A Journey in Finding Yarn Across the Pond

My son, when he saw the Balmoral sweater I had made for his Dad, was so impressed that he immediately batted his hazel eyes and said how much he would enjoy a hand knitted sweater. Of course I said "yes"! Then he dropped the the idle words "of course it will have to be all black so I can wear it at the seminary". What?? I've never made anything black as I tend to choose bright vibrant colors that make me happy while knitting. Oh well, I naively thought, how different could knitting black be?

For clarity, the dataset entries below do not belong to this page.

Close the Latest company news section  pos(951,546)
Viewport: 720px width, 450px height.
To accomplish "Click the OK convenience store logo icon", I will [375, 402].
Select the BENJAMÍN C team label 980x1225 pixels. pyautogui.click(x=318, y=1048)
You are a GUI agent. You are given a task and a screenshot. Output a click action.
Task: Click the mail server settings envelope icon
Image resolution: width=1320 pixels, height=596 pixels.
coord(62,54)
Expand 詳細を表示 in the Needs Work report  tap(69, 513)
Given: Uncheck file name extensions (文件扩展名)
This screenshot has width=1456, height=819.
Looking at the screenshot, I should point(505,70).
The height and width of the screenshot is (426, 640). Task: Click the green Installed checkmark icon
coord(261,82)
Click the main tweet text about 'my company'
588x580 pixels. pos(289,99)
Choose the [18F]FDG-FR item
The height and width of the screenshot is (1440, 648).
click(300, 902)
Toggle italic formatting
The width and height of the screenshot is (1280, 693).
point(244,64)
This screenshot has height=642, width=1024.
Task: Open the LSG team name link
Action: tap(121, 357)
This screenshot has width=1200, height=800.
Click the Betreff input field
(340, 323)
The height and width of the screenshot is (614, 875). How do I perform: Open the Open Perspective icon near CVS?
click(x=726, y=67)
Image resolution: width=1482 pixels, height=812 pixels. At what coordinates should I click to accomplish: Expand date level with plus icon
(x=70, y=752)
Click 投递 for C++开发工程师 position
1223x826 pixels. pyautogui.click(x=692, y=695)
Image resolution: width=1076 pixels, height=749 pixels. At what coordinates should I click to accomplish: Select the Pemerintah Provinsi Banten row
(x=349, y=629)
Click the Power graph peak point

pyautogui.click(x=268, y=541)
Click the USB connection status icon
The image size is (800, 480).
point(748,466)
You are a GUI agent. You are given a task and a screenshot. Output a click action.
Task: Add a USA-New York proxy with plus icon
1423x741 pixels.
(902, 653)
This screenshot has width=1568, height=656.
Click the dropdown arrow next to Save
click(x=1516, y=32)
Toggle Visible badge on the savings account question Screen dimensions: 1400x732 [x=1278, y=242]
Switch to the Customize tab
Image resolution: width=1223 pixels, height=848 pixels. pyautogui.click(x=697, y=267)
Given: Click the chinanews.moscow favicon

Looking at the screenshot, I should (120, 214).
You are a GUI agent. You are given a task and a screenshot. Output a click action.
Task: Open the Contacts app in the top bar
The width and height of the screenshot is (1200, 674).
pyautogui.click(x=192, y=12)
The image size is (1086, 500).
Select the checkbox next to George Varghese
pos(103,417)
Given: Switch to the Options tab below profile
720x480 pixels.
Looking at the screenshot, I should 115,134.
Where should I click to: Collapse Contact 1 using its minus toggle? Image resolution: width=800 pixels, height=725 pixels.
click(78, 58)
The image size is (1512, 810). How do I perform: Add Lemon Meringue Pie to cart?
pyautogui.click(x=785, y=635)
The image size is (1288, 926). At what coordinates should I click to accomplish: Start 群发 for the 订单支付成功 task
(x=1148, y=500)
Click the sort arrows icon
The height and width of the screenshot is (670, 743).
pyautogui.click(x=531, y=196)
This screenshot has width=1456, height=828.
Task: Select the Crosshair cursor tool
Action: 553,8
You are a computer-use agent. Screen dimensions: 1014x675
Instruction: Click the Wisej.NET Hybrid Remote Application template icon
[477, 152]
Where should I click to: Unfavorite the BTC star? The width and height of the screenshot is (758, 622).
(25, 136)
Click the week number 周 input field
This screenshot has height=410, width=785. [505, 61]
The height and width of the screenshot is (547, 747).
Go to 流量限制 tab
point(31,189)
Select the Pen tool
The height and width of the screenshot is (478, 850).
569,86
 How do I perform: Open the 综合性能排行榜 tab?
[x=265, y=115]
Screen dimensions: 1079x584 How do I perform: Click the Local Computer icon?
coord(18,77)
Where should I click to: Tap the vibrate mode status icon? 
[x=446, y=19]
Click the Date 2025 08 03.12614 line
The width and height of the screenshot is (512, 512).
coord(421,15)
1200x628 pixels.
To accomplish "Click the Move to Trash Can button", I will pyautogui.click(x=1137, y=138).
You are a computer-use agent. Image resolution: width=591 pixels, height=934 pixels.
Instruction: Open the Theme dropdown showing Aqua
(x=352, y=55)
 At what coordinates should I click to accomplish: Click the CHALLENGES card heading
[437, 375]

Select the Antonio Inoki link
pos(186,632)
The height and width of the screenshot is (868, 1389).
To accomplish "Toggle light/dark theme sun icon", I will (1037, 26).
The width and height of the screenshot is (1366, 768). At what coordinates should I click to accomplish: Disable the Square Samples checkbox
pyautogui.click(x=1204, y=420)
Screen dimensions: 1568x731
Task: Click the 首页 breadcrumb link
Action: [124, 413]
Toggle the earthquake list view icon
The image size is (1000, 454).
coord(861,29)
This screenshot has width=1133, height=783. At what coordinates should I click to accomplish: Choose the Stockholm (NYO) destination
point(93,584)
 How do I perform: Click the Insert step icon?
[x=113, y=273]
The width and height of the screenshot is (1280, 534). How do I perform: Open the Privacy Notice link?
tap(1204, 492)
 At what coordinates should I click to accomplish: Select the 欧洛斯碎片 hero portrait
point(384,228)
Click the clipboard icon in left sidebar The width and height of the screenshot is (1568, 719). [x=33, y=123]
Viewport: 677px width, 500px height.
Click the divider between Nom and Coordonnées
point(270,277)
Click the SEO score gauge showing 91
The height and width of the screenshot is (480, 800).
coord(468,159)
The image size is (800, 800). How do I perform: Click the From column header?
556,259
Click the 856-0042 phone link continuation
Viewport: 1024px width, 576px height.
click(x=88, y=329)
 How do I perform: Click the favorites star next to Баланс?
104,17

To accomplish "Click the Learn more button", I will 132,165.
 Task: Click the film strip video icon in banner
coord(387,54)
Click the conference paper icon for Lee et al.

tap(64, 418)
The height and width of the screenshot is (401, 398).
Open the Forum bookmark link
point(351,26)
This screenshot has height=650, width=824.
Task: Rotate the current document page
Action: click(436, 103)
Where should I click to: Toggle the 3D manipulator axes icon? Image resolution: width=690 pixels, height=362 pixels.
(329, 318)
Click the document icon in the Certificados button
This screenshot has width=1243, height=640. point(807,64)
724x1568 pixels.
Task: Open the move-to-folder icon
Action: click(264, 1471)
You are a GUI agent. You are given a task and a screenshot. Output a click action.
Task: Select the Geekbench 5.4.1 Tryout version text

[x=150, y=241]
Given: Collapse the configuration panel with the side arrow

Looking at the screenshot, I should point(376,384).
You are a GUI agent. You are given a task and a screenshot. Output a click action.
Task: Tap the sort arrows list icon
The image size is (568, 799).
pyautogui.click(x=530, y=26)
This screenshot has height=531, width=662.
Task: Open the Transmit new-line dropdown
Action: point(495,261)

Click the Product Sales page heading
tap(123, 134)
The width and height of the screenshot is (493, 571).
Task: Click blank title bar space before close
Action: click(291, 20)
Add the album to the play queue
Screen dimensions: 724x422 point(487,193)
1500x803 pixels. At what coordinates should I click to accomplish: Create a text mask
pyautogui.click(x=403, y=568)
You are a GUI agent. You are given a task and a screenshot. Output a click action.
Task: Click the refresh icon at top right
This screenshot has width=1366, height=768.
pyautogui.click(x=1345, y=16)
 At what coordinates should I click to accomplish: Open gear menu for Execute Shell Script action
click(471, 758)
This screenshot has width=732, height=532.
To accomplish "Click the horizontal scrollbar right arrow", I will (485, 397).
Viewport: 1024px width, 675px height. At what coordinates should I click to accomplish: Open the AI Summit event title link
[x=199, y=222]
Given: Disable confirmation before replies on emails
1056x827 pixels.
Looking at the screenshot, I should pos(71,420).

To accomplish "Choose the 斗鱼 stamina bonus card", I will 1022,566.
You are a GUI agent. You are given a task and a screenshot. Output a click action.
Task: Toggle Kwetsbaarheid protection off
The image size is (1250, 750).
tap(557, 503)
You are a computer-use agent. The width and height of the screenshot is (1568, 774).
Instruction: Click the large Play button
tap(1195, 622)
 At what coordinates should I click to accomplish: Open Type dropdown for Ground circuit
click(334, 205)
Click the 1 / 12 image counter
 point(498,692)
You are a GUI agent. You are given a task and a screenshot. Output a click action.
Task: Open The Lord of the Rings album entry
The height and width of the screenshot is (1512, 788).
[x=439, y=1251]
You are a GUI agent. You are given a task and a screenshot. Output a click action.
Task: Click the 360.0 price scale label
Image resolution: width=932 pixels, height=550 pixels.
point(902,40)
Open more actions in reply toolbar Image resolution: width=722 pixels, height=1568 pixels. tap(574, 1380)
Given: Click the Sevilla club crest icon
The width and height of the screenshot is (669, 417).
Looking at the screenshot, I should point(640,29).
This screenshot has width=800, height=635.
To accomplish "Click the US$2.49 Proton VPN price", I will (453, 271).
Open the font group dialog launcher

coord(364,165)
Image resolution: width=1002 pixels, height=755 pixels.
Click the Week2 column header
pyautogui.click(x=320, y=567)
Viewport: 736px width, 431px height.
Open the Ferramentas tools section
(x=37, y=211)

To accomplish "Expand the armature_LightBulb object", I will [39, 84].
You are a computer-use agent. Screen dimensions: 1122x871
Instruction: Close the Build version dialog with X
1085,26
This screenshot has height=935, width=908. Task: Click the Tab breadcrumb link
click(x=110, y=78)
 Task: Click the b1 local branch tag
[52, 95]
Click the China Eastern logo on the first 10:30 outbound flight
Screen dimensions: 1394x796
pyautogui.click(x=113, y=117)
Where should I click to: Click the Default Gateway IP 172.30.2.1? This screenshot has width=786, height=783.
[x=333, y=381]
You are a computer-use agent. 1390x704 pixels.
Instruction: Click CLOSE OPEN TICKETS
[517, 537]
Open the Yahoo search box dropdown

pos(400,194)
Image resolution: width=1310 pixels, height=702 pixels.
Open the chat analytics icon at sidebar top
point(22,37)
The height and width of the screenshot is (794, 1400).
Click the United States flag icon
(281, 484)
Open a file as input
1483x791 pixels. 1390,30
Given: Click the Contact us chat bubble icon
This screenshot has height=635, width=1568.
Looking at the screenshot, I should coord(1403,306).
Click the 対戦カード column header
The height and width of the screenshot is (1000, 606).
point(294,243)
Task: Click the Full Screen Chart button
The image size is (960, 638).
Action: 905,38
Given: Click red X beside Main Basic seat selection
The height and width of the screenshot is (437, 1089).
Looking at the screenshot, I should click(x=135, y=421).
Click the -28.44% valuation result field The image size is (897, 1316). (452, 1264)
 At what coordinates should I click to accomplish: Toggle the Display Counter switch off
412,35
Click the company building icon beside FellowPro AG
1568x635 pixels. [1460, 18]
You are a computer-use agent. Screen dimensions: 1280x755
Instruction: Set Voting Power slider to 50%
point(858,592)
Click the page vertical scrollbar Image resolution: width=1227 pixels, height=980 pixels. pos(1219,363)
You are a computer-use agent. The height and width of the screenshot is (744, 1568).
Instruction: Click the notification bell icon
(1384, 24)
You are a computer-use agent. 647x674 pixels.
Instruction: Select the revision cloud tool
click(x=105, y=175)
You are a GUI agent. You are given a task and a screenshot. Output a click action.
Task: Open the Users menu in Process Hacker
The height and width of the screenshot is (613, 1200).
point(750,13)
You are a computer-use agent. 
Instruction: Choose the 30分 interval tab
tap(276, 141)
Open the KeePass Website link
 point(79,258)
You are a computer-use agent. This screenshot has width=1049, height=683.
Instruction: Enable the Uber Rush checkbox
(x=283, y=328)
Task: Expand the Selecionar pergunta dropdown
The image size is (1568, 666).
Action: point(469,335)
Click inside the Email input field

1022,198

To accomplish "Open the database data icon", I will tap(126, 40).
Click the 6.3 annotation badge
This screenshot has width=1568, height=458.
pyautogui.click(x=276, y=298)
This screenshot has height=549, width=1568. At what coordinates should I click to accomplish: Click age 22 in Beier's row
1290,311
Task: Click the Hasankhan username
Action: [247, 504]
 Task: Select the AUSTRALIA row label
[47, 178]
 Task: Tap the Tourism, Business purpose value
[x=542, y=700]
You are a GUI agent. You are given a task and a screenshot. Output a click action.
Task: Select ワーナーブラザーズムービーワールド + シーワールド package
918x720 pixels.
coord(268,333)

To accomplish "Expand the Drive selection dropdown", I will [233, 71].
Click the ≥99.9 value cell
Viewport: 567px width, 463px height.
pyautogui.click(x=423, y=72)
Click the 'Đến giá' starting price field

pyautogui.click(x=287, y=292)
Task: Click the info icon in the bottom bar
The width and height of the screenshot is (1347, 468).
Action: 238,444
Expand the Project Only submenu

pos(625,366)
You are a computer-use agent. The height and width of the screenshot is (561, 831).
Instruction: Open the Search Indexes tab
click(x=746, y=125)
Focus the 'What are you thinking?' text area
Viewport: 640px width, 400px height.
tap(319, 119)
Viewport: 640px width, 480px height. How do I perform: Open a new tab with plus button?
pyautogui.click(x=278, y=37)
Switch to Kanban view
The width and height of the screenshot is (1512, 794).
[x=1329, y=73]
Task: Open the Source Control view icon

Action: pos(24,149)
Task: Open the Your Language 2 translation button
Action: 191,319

I had some lovely charcoal prime alpaca in my stash that would have knitted up nicely, except for the shedding factor, so we decided on extra fine merino in solid black. One of my LYS was having a sale and was offering a 40% discount on a special day only for ravelery group members ... AND they had the exact yarn we had decided on ... AND they had 22 skeins on hand. What do they say about the best laid plans? I went online about 30 minutes after they had opened and GASP someone had already bought 10 skeins leaving a measly 12 which definitely wasn't enough for an adult size sweater. I did a ravelry and google search and ended up calling Canada as well as most of the upper East Coast yarn shops that carried Sublime extra fine merino. I managed to locate 16 skeins in Massachusetts and placed my order.

Fast forward to casting on. The first pattern we chose was Geoffroy by Norah Gaughan and while he liked it, it wasn't THE SWEATER. I turned him loose with my patterns (selectively chosen of course) and he decided on Ben by Norah Gaughan as he likes cables. I enjoy knitting my sweaters in the round so first I had to modify the cable pattern so it would work and then I had to actually do a gauge swatch to check needle size (something I'm always reluctant to do) as this was a slightly thinner yarn that required but I thought I had enough yarn to make it work. I cast on, placed my markers for the sides, joined in the round and began the Cabled Seminarian by knitting 3 inches of 2x2 ribbing.

Fast forward to the next day where I am sitting close to tears as my eyes cross trying to distinguish between k's and p's on black. The cable pattern is a 13 stitch repeat + 7 so I finally placed markers to identify the 13 stitch sections and I'm happily knitting away. Tips-when knitting black make sure you have bright light level and plenty of markers at hand. (Also helpful to have on hand is an understanding husband who is learning to ignore my mutterings, complaints, and whimpers) As I reached for the 3rd skein to attach I realized that I probably would not have enough yarn after all. Those darn cables were eating up the yarn as fast as I could knit it.

I did another ravelry search because you just never know there might be a fellow raveler with a need to destash that particular yarn (no there wasn't) as well as called up the shop I had originally bought the 16 skeins from. They did not carry black Sublime anymore and the 2 other shops I called did not have the correct dye lot. However, I found a yarn shop in the UK on which did have my dye lot and have now purchased the additional skeins I think (I hope) I will need.

The moral of this story? BUY ALL THE YARN YOU NEED OR THINK YOU WILL NEED AT THE SAME TIME. Now I will have an excuse to buy massive amounts of yarn because I will be able to say " but honey, remember my search for that black yarn?"